California judge: Teacher tenure and layoff laws are unconstitutional

Posted by: ST on June 10, 2014 at 7:47 pm

Gavel

Huge news:

Los Angeles (CNN) – A California judge ruled as unconstitutional Tuesday the state’s teacher tenure, dismissal and layoff laws, saying they keep bad teachers in the classroom and force out the good ones, the plaintiffs said.

The ruling was hailed by the nation’s top education chief as bringing to California — and possibly the nation — an opportunity to build “a new framework for the teaching profession.” The decision represented “a mandate” to fix a broken teaching system, U.S. Education Secretary Arne Duncan said.

The Los Angeles County court ordered a stay on the decision, pending an appeal by the state and the teachers union, the plaintiffs said.

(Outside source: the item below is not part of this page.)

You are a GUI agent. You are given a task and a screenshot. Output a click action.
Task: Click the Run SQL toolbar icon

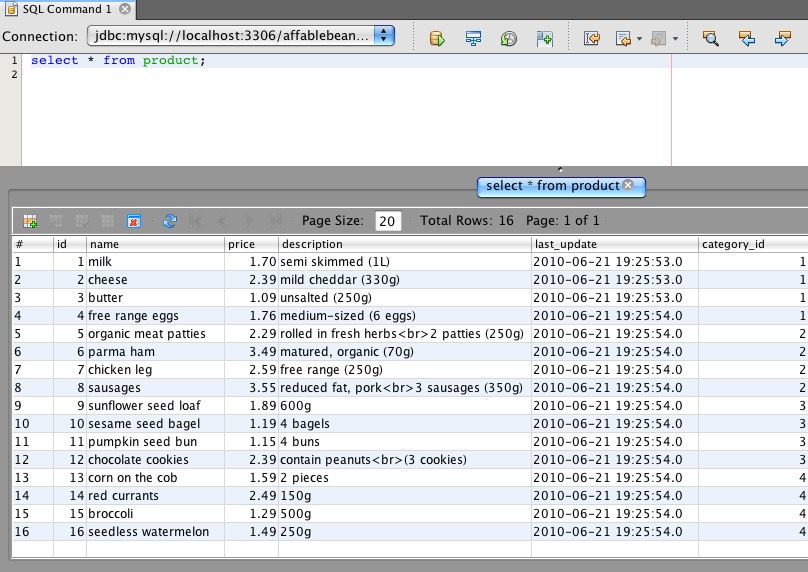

Reforming teacher tenure and firing laws is a hotly debated issue in American education, and the California case is being watched nationally — evidenced by a statement by Duncan immediately after the court ruling.

Reformers say firing a bad teacher is almost impossible because of tenure laws and union protections, but teachers and their unions argue school boards and their firing criteria have unfair, overtly political standards.

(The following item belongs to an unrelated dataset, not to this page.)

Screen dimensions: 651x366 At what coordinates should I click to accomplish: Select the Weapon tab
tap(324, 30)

The teachers union is, of course, vowing an appeal. But if this is upheld at higher levels, it’ll be fascinating to see what repercussions it will have on other states where Republicans are battling Democrats in an effort to reform broken education systems – as is the case here in NC.    More school children might, I dunno, start learning more instead of just being a warm body occupying a desk just barely making it by from grade to grade. Wouldn’t that be great?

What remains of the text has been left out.